▶ **DIRECTIVE**: Swap "dropdown" for "drop-down" in every one of the lines below, and write all the lines out again with nothing else changed.

▶ **DATASET RECORDS**:

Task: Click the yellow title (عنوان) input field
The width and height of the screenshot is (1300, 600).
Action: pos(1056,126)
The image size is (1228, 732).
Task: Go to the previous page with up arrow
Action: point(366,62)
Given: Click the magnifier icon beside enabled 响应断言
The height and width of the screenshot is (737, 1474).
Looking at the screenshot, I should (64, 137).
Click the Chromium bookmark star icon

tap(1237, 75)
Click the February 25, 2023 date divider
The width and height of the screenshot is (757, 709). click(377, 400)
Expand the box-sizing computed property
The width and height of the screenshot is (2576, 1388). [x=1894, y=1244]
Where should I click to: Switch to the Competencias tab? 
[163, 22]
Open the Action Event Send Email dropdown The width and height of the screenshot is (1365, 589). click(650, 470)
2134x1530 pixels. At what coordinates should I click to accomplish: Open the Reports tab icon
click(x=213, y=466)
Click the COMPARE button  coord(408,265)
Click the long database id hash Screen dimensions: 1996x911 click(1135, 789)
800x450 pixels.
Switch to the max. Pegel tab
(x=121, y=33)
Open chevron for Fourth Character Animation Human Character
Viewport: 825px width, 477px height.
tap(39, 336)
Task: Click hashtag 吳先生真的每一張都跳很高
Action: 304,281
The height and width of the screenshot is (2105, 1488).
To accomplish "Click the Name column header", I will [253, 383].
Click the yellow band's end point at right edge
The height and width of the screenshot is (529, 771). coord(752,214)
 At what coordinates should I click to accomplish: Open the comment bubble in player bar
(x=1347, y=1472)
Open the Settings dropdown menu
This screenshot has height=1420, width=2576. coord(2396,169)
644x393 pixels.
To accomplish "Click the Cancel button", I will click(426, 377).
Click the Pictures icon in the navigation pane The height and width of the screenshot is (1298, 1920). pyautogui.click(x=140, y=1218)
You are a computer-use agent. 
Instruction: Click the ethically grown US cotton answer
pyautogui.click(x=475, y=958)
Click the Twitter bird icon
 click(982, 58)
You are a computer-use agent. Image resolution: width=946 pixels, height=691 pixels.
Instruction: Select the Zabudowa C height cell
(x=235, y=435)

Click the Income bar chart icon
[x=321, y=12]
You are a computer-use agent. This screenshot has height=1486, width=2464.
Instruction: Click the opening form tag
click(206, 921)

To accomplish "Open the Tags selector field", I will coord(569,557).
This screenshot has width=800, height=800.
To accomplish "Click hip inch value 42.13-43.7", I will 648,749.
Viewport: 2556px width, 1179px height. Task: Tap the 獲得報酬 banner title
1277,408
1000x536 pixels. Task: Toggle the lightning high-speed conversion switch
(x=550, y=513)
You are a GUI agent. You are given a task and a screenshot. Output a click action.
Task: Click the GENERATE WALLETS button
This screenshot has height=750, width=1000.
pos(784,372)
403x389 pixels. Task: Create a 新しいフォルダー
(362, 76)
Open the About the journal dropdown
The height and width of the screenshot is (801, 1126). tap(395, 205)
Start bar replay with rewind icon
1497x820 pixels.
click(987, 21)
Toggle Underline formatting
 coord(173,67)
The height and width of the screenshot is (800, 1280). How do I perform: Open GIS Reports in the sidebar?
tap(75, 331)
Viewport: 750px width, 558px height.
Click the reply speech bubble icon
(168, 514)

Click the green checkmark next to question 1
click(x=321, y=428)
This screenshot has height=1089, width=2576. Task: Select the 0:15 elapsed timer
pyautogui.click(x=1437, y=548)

▶ **ANSWER TO THIS PROBLEM**:
Task: Click the yellow title (عنوان) input field
The width and height of the screenshot is (1300, 600).
Action: pos(1056,126)
The image size is (1228, 732).
Task: Go to the previous page with up arrow
Action: point(366,62)
Given: Click the magnifier icon beside enabled 响应断言
The height and width of the screenshot is (737, 1474).
Looking at the screenshot, I should (64, 137).
Click the Chromium bookmark star icon

tap(1237, 75)
Click the February 25, 2023 date divider
The width and height of the screenshot is (757, 709). click(377, 400)
Expand the box-sizing computed property
The width and height of the screenshot is (2576, 1388). [x=1894, y=1244]
Where should I click to: Switch to the Competencias tab? 
[163, 22]
Open the Action Event Send Email drop-down The width and height of the screenshot is (1365, 589). click(650, 470)
2134x1530 pixels. At what coordinates should I click to accomplish: Open the Reports tab icon
click(x=213, y=466)
Click the COMPARE button  coord(408,265)
Click the long database id hash Screen dimensions: 1996x911 click(1135, 789)
800x450 pixels.
Switch to the max. Pegel tab
(x=121, y=33)
Open chevron for Fourth Character Animation Human Character
Viewport: 825px width, 477px height.
tap(39, 336)
Task: Click hashtag 吳先生真的每一張都跳很高
Action: 304,281
The height and width of the screenshot is (2105, 1488).
To accomplish "Click the Name column header", I will [253, 383].
Click the yellow band's end point at right edge
The height and width of the screenshot is (529, 771). coord(752,214)
 At what coordinates should I click to accomplish: Open the comment bubble in player bar
(x=1347, y=1472)
Open the Settings drop-down menu
This screenshot has height=1420, width=2576. coord(2396,169)
644x393 pixels.
To accomplish "Click the Cancel button", I will click(426, 377).
Click the Pictures icon in the navigation pane The height and width of the screenshot is (1298, 1920). pyautogui.click(x=140, y=1218)
You are a computer-use agent. 
Instruction: Click the ethically grown US cotton answer
pyautogui.click(x=475, y=958)
Click the Twitter bird icon
 click(982, 58)
You are a computer-use agent. Image resolution: width=946 pixels, height=691 pixels.
Instruction: Select the Zabudowa C height cell
(x=235, y=435)

Click the Income bar chart icon
[x=321, y=12]
You are a computer-use agent. This screenshot has height=1486, width=2464.
Instruction: Click the opening form tag
click(206, 921)

To accomplish "Open the Tags selector field", I will coord(569,557).
This screenshot has width=800, height=800.
To accomplish "Click hip inch value 42.13-43.7", I will 648,749.
Viewport: 2556px width, 1179px height. Task: Tap the 獲得報酬 banner title
1277,408
1000x536 pixels. Task: Toggle the lightning high-speed conversion switch
(x=550, y=513)
You are a GUI agent. You are given a task and a screenshot. Output a click action.
Task: Click the GENERATE WALLETS button
This screenshot has height=750, width=1000.
pos(784,372)
403x389 pixels. Task: Create a 新しいフォルダー
(362, 76)
Open the About the journal drop-down
The height and width of the screenshot is (801, 1126). tap(395, 205)
Start bar replay with rewind icon
1497x820 pixels.
click(987, 21)
Toggle Underline formatting
 coord(173,67)
The height and width of the screenshot is (800, 1280). How do I perform: Open GIS Reports in the sidebar?
tap(75, 331)
Viewport: 750px width, 558px height.
Click the reply speech bubble icon
(168, 514)

Click the green checkmark next to question 1
click(x=321, y=428)
This screenshot has height=1089, width=2576. Task: Select the 0:15 elapsed timer
pyautogui.click(x=1437, y=548)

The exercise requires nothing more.